Pep Guardiola, ex-técnico do Manchester City, surpreendeu dirigentes da Federação Italiana de Futebol (FIGC) ao exigir um salário de 20 milhões de euros por ano para assumir o comando da seleção italiana. O valor é dez vezes maior que o recebido por Luis de la Fuente, técnico da Espanha, e ameaça inviabilizar as negociações, segundo informações do jornal esportivo italiano La Gazzetta dello Sport.
Exigência salarial supera orçamento disponível
A FIGC havia estipulado um orçamento máximo de 10 milhões de euros para o cargo de técnico da Azzurra. A exigência de Guardiola, que dobrou esse limite, pegou os dirigentes de surpresa e gerou pessimismo sobre um possível acerto. A reunião entre Guardiola e os representantes italianos, Paolo Maldini e Leonardo, ocorreu nos últimos dias, mas o alto valor salarial tornou-se o principal obstáculo.

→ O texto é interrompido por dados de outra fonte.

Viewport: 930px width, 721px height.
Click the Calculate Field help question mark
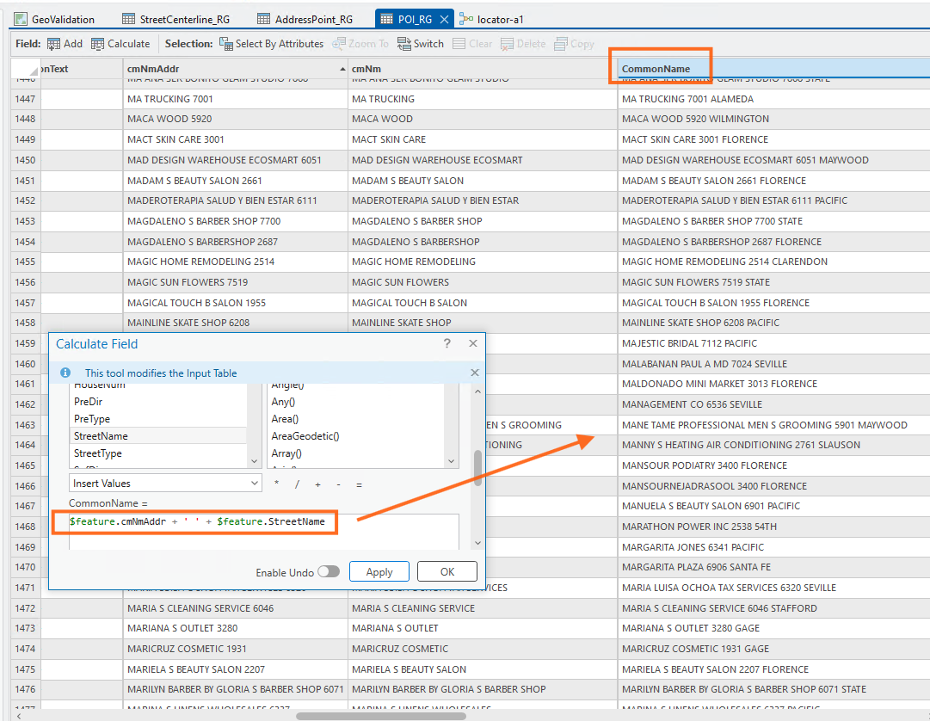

De acordo com a publicação, Guardiola não abriu mão do valor solicitado, o que levou a federação a considerar outras alternativas. Entre os nomes cotados, o ex-jogador Andrea Pirlo surge como opção viável, com um salário muito inferior ao pedido pelo catalão.
Possível estreia na Liga das Nações
Caso o acordo fosse fechado, Guardiola poderia estrear no comando da Itália já na próxima edição da Liga das Nações da UEFA, prevista para setembro de 2026. No entanto, o pessimismo entre os dirigentes cresce, e a negociação pode ser encerrada caso não haja flexibilidade financeira.
Guardiola, que está sem clube desde que deixou o Manchester City ao final da temporada 2025/26, é um dos técnicos mais vitoriosos da história, com múltiplos títulos da Premier League, Champions League e La Liga. Sua contratação representaria um grande passo para a Itália, que busca se reerguer após não se classificar para a Copa do Mundo de 2026.
Comparação salarial com outros técnicos
O salário de 20 milhões de euros solicitado por Guardiola o colocaria como o técnico mais bem pago do futebol mundial, superando nomes como Carlo Ancelotti (cerca de 12 milhões de euros no Real Madrid) e Jürgen Klopp (aproximadamente 15 milhões de euros). Em comparação, Luis de la Fuente recebe cerca de 2 milhões de euros anuais pela seleção espanhola, valor que Guardiola considera dez vezes superior.
A FIGC, que enfrenta restrições orçamentárias, teria que buscar patrocínios ou cortar custos em outras áreas para viabilizar a contratação. A decisão final deve ser anunciada nas próximas semanas.